Within the federal health law’s health insurance exchanges, it can be argued that cost does not differ much when comparing bronze plans to catastrophic plans. Bronze plans do provide the benefit of subsidies to eligible individuals, but will they still be affordable without subsidies? If not, will catastrophic plans even be affordable? Is bronze the new catastrophic?
In North Carolina, both Blue Cross and Blue Shield and Coventry Health Care offer Obamacare exchange plans to individual policyholders. Since Blue Cross dominates with 85% of the individual market and is the only insurer offering plans in all 100 counties of the state, let’s focus on the cost of its catastrophic and bronze plans for a 27-year old.

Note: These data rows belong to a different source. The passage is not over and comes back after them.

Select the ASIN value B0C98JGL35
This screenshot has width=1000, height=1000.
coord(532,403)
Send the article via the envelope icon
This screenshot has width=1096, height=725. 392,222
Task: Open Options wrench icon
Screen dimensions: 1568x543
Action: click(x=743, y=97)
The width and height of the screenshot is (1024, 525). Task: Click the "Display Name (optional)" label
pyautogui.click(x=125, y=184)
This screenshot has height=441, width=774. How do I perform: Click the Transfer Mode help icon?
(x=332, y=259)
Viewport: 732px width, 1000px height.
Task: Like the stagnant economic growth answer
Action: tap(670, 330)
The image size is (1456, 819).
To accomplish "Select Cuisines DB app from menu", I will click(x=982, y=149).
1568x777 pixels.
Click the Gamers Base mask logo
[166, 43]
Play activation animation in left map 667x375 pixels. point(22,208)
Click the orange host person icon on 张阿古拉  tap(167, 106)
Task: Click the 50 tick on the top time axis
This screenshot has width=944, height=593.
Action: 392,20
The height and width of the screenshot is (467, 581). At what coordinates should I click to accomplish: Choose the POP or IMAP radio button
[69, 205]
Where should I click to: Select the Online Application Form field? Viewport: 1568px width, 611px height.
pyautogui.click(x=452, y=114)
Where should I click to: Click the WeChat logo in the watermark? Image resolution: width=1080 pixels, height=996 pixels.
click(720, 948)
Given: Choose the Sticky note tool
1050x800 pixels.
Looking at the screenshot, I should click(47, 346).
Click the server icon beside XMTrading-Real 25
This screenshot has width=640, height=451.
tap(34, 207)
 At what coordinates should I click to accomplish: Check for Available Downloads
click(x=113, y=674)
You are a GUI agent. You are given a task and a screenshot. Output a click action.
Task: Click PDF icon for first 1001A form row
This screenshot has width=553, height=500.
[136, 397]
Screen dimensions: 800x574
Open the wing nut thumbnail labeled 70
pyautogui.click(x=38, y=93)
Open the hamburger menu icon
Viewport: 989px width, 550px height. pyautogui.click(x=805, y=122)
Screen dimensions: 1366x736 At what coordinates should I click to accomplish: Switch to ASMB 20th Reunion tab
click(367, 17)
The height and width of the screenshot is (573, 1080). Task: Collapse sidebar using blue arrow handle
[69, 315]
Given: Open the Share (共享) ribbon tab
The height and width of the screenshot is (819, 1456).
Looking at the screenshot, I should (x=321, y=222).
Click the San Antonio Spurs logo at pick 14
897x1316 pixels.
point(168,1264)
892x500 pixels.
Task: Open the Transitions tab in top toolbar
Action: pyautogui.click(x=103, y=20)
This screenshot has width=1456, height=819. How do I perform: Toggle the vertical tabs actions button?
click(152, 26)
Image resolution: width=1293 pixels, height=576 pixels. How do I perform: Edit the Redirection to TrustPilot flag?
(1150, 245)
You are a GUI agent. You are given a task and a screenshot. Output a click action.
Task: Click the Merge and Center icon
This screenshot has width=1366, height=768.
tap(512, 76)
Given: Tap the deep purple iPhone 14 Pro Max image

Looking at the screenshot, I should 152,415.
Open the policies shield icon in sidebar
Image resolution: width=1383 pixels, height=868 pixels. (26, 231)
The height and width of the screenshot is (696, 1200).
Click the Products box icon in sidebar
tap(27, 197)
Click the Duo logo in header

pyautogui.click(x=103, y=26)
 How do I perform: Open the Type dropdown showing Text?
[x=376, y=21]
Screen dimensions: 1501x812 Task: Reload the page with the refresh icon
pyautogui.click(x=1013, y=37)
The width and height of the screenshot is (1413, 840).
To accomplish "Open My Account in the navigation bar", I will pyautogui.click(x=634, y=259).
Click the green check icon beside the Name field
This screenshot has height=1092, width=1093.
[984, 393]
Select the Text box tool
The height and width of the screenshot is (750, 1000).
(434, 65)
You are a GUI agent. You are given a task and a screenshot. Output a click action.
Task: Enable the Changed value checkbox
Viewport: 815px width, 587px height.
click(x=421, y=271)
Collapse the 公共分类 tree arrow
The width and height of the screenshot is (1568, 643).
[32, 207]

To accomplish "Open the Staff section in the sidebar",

Here in Wake County, Blue Cross and Blue Shield offers two catastrophic plans. The cheapest catastrophic monthly premium for a 27-year old starts at $148 with a $6,350 deductible. If this consumer prefers a larger provider network, the monthly premium will cost around $163.
In some cases, bronze premiums are actually less expensive than catastrophic. If a 27-year old in Wake County earns $25,000 a year, he will qualify for an estimated $80 subsidy and end up paying around $110 a month with a $5,500 deductible through the cheapest bronze plan offered.
However, subsidies greatly tail off after a young individual’s income exceeds $25,000. A 27-year old making $30,000 a year qualifies for a whopping $12 subsidy, and monthly premiums start at $176.
Best of luck to young individuals making over $35,000, as they won’t be seeing any subsidies with their monthly $190 bronze premium.
The Obama administration’s definition for affordable coverage is that one’s annual health insurance premium does not exceed 8% of pre-tax income. According to this definition, the aforementioned plans are technically affordable – but are they?. Premiums may be below the 8% threshold, but premiums do not count towards one’s deductible.
The law does enforce consumer protections starting in 2015 featuring out-of-pocket limits of $6,350 for individuals and $12,700 for families (including co-pays and deductibles). However, the cheapest 2014 exchange rates offered for 27 year-olds – the very population that is needed to balance the risk-pool- don’t look too affordable.